Dan Richardson, a speaker at the protest’s daily general assemblies, said he wasn’t concerned by the smaller turnout.
“My understanding is that this is exactly what happened in New York,” Mr. Richardson said. The numbers dropped off in the Occupy Wall Street protest at first, but support began to grow over time, he said.
All of the Occupy protests have been criticized for being leaderless and unfocused. In Vancouver, signs hanging around the gallery square decry everything from the Keystone XL pipeline to Canadian bank bailouts and corporate farming. The “consensus model” means that general assemblies often take several hours before agreements are reached.
For most protesters, the lack of a unifying purpose isn’t a problem, but an important part of the movement.
“People are displeased with a whole lot of things, but they all stem from the same system,” said Karen Stote, who dropped by the art gallery for the general assembly. “At least everybody has a voice here.”
Groups of police, security personnel and firefighters continue to monitor the demonstration. Constable Jana McGuinness said the Vancouver Police Department would maintain a visible presence in order to “keep the peace.”
“There is no official end date, as we all know, so we'll maintain our presence there to ensure that it's safe for all who come down there and who are staying and camping there right now,” she said.

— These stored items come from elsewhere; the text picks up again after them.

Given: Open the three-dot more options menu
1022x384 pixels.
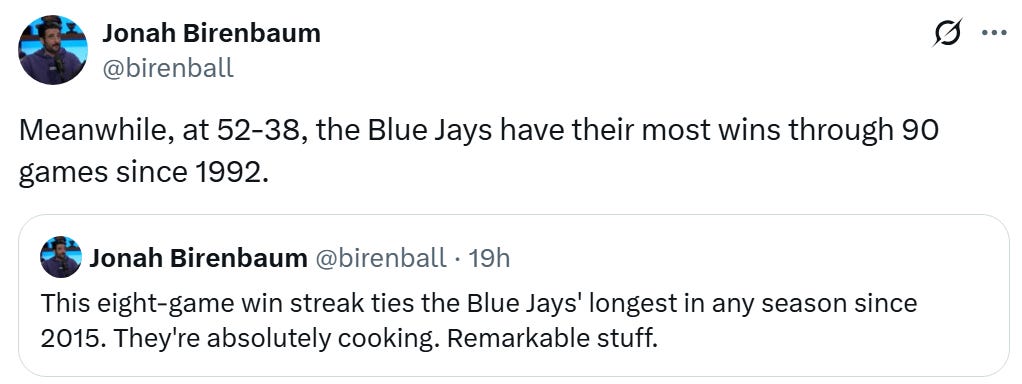Looking at the screenshot, I should (x=994, y=33).
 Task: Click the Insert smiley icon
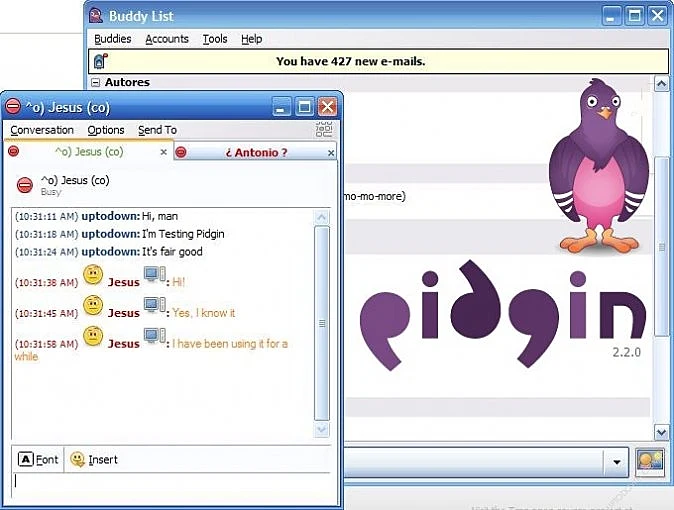coord(77,460)
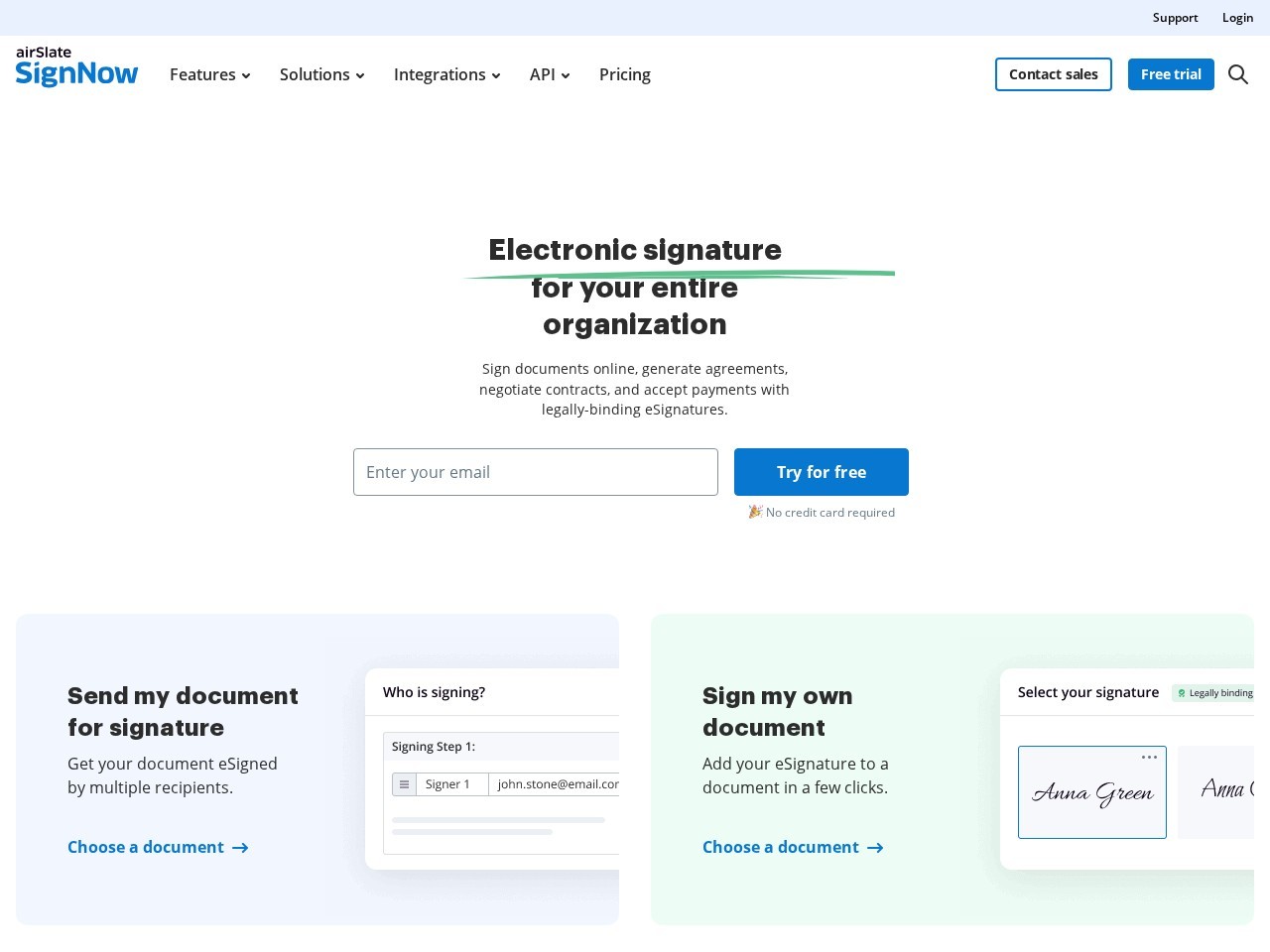Open the API dropdown menu
Image resolution: width=1270 pixels, height=952 pixels.
point(550,74)
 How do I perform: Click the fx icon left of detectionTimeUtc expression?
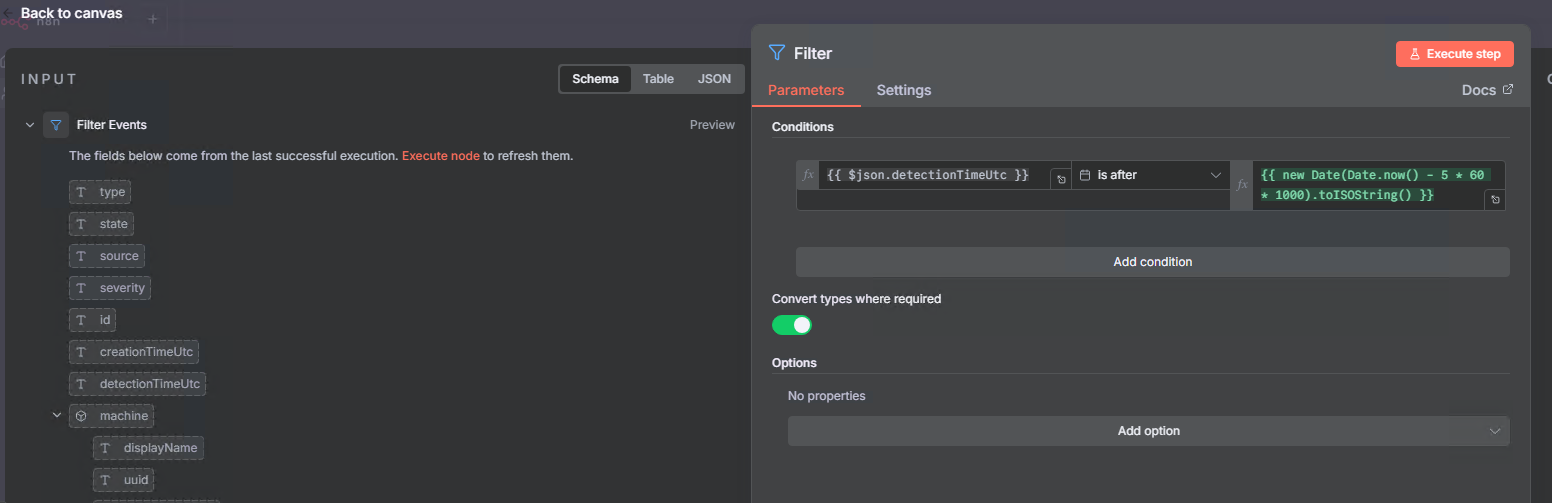coord(808,175)
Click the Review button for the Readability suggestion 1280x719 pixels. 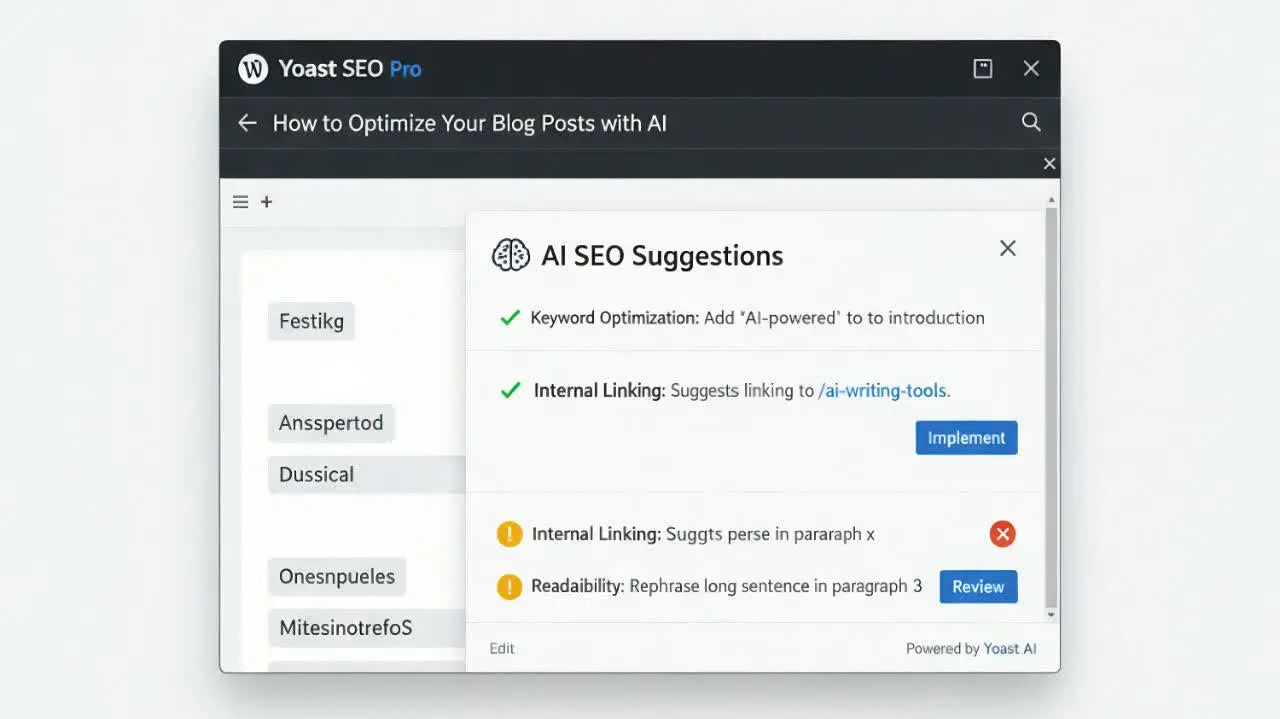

There have been no arrests or incidents of note. Constable McGuinness could not say what the cost of policing for Occupy Vancouver had been so far.
At the general assembly, some protesters complained of “security issues,” including a laptop being stolen and someone passing around a fake donation basket.
Occupy Vancouver is not the only demonstration shutting down streets in the city. Speakers urged protesters to support the rally against the Pickton inquiry taking place one block away at Georgia and Granville.
William Prest was among the several dozen Occupy Vancouver attendees who joined the Pickton inquiry protest. Families of missing women held quilts with photographs and names embroidered on them while an aboriginal drumming circle formed in the centre of the street.
“If Occupy [Vancouver]isn't affiliated with them, we should be,” Mr. Prest said. “There's only one way we're going to change things, and that's by standing together.”